Beginning July 1, 1994, the General Partner initiated the liquidation of
the Partnership in accordance with the Amended and Restated Agreement and
Certificate of Limited Partnership (the "Restated Agreement, as amended").
Accordingly, the financial statements herein for the three months ended March
31, 1995 have been prepared on a liquidation basis of accounting.
In the opinion of management, all adjustments (consisting of normal and
recurring adjustments) considered necessary to present fairly the Partnership's
net assets in liquidation at March 31, 1995 and December 31, 1994, its changes
in net assets in liquidation for the three months ended March 31, 1995 and its
results of operations and cash flows for the three months ended March 31, 1994
have been made and are reflected.
NOTE 2 - CASH
At March 31, 1995, the Partnership had $395,000 invested in reverse
repurchase agreements secured by U.S. Treasury Bills or interests in U.S.
Government securities.
NOTE 3 - REVENUE RECOGNITION
All of the Partnership's primary and renewal leases had expired and all of
the associated equipment was sold as of December 31, 1994. No future rents are
due.
NOTE 4 - RELATED PARTY TRANSACTIONS
All operating expenses incurred by the Partnership are paid by American
Finance Group ("AFG") on behalf of the Partnership and AFG is reimbursed at its
actual cost for such expenditures. Fees and other costs incurred during the
three months ended March 31, 1995 and 1994, which were paid or accrued by the
Partnership to AFG or its Affiliates, are as follows:
<PAGE>
1995 1994
Equipment management fees -- $ 5,586
Reimbursable operating expenses
due to third parties $ 13,834 18,329
Administrative charges 3,000 3,000
Total $ 16,834 $ 26,915
All rents and proceeds from the sale of equipment were paid directly to
either AFG or to a lender. AFG temporarily deposited collected funds in a
separate interest bearing escrow account prior to remittance to the Partnership.
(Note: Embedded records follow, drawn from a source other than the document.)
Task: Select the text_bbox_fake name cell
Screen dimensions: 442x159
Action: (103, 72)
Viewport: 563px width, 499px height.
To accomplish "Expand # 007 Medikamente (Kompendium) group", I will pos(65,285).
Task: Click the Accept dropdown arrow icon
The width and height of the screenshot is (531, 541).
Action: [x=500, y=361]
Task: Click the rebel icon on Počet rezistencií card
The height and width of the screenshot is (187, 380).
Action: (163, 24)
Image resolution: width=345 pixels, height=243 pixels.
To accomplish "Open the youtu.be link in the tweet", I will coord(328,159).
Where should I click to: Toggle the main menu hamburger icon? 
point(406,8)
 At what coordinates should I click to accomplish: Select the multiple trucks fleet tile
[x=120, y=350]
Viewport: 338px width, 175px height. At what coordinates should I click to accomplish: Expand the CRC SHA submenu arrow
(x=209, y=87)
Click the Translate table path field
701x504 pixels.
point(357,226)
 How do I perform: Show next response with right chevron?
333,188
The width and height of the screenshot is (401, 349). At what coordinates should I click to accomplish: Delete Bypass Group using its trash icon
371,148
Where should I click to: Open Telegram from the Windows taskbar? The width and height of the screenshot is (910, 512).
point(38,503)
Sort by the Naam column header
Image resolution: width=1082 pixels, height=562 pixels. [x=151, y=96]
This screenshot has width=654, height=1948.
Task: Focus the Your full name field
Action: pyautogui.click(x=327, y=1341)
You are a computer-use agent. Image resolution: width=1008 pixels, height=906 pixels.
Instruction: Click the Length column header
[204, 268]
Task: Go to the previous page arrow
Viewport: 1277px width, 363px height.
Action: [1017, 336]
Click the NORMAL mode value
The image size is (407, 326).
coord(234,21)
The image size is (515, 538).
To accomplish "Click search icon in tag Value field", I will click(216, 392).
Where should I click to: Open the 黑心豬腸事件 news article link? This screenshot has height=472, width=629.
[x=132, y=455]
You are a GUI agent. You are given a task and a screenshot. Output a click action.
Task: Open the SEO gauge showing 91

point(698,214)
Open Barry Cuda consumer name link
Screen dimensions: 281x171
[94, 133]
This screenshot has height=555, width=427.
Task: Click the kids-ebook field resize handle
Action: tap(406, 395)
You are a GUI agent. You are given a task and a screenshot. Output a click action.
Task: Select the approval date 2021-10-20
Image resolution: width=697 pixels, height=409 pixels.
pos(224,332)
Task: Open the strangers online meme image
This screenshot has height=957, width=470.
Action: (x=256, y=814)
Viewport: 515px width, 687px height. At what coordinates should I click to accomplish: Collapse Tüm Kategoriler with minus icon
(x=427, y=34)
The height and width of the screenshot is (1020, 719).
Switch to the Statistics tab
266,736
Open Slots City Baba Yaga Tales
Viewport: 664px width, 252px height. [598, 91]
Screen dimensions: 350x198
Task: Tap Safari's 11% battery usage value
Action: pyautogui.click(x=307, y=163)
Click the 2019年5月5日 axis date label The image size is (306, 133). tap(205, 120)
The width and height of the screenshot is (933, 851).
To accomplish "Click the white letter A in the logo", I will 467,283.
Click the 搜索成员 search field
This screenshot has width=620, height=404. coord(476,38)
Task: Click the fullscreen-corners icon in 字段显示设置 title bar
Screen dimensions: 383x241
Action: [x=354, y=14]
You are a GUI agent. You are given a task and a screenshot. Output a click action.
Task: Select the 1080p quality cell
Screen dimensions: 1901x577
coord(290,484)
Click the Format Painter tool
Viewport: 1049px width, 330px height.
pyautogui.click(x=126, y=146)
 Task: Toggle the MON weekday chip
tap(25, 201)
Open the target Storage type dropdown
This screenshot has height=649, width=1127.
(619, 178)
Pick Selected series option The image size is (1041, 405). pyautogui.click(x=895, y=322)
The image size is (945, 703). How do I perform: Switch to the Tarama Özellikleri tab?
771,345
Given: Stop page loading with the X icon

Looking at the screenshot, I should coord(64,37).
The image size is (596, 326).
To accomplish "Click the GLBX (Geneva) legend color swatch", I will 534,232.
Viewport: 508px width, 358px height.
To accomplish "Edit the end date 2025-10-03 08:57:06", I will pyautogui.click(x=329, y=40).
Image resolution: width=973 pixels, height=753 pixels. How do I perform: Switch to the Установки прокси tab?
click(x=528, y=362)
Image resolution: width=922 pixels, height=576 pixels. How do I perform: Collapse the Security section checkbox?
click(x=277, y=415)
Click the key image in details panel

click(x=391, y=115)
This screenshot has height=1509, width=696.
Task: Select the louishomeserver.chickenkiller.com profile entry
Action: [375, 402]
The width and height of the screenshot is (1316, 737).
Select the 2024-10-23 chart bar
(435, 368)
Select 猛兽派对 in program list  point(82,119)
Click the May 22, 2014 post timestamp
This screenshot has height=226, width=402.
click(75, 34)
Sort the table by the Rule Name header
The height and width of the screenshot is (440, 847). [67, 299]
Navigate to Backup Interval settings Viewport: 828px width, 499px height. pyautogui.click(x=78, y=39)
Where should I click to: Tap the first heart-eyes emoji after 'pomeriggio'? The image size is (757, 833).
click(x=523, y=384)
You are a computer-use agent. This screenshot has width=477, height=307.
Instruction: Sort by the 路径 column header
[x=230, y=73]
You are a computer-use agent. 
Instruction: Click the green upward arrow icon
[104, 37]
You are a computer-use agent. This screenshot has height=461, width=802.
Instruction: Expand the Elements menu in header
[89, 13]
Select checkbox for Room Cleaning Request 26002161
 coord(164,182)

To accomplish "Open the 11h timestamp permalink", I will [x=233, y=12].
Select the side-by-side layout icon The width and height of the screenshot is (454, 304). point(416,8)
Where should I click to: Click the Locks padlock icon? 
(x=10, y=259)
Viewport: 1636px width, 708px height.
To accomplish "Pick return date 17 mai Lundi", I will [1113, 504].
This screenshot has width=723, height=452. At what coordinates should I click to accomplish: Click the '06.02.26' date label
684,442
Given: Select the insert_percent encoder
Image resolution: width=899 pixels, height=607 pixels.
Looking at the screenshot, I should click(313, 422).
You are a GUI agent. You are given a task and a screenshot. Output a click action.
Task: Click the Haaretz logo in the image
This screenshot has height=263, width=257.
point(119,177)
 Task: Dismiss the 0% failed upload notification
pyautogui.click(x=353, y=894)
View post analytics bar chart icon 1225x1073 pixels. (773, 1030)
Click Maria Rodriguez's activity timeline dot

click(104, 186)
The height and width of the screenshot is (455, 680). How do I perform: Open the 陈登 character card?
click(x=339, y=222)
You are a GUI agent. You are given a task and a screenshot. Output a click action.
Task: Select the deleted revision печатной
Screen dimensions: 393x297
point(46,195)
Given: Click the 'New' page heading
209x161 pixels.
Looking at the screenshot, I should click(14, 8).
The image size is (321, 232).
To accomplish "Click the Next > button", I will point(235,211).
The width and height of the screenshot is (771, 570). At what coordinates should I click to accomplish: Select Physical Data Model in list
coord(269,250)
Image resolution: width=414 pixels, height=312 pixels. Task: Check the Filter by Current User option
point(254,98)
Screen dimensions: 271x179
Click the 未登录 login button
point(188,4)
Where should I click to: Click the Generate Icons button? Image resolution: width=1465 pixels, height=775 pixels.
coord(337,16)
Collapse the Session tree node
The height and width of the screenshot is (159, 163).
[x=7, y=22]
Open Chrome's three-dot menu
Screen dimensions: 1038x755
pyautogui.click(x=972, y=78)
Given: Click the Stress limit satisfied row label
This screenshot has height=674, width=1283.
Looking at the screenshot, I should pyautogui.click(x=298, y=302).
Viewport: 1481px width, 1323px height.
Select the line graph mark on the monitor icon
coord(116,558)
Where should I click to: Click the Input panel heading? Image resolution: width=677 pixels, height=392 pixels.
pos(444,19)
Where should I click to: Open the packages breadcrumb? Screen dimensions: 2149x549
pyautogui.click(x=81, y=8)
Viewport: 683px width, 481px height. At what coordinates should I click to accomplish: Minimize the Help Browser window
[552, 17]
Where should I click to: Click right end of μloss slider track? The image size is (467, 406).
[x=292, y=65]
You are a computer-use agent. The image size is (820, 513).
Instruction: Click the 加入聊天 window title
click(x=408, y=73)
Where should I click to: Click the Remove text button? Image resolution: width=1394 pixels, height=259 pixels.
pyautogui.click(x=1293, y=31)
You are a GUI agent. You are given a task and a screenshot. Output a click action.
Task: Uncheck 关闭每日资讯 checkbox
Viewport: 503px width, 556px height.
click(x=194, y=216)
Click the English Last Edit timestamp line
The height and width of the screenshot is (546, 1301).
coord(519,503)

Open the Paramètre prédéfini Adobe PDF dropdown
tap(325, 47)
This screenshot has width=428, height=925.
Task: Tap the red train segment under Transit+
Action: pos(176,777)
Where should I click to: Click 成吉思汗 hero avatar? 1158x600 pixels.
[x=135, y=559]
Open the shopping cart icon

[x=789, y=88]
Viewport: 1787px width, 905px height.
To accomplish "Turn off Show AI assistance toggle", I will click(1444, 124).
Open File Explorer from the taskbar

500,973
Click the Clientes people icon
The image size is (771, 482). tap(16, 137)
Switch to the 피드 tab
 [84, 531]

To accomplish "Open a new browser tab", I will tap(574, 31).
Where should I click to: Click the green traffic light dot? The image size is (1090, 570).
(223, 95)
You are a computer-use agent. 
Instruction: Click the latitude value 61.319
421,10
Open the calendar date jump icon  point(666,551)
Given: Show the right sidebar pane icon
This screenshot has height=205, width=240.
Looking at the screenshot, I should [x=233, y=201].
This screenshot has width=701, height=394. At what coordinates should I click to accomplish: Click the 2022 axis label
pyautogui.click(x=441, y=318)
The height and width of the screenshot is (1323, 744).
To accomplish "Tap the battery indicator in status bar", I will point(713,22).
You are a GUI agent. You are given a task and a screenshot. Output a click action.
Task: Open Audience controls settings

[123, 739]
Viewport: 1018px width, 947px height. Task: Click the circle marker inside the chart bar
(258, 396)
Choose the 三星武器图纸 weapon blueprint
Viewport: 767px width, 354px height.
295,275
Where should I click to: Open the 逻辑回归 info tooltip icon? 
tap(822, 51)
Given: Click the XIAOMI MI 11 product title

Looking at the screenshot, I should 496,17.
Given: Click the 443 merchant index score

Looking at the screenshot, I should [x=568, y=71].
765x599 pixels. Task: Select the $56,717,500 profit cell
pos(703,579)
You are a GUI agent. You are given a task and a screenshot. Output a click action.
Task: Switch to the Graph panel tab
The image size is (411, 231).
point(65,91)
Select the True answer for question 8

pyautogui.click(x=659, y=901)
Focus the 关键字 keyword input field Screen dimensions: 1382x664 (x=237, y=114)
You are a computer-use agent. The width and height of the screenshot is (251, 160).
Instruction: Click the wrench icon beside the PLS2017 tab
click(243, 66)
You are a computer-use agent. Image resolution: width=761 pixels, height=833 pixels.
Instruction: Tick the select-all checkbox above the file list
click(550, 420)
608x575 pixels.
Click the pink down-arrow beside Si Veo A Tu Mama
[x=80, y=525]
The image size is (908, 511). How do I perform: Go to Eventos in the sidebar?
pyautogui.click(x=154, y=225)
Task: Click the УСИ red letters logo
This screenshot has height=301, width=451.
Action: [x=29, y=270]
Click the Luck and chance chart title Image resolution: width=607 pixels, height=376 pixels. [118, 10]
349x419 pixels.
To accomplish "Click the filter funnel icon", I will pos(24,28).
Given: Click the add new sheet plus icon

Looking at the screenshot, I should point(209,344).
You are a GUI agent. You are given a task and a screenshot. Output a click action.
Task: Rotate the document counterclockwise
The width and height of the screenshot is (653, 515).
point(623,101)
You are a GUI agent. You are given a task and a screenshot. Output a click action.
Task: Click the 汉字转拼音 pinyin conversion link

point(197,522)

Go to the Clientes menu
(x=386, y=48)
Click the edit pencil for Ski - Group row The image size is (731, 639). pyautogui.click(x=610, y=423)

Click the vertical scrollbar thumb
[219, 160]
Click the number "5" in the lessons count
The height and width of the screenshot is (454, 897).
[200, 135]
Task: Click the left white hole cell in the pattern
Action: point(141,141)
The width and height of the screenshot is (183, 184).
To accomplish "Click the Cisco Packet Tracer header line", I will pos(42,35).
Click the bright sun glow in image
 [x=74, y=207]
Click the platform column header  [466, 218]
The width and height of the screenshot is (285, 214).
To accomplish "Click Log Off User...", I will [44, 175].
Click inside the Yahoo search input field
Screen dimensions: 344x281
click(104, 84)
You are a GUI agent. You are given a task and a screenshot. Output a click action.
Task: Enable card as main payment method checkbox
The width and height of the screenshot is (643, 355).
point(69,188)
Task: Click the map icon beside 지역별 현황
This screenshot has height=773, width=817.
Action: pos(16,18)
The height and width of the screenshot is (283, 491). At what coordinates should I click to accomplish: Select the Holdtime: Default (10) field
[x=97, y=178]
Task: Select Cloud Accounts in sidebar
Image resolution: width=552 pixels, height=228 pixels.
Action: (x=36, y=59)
The Partnership was owed no such funds at March 31, 1995.
<PAGE>
AMERICAN INCOME 3 LIMITED PARTNERSHIP
FORM 10-Q
PART I. FINANCIAL INFORMATION
Item 2. Management's Discussion and Analysis of Financial Condition and
Results of Operations.
Overview
On July 1, 1994, the General Partner initiated the liquidation of the
Partnership. The Partnership was organized in 1986 to acquire and lease a
diversified portfolio of capital equipment to third-party lessees and to
distribute the net proceeds from operating and remarketing activities, after
satisfaction of all expenses and debt service obligations, to the Partners. The
Partnership was capitalized with $20,221,250 of equity from the Limited Partners
and $50,000 of equity from the General Partner and acquired $34,595,921 of
equipment, subject to related indebtedness. All of the Partnership's equipment
has been sold. Dissolution of the Partnership is expected in 1995.
Results of Operations
The Statement of Changes in Net Assets in Liquidation is presented for the
three months ended March 31, 1995 and reflects the liquidation of assets during
the period. As a result, a comparison between current and prior year reporting
periods is not meaningful.
For the period ended March 31, 1995, the Partnership recognized $5,549 of
interest income generated from the temporary investment of excess cash.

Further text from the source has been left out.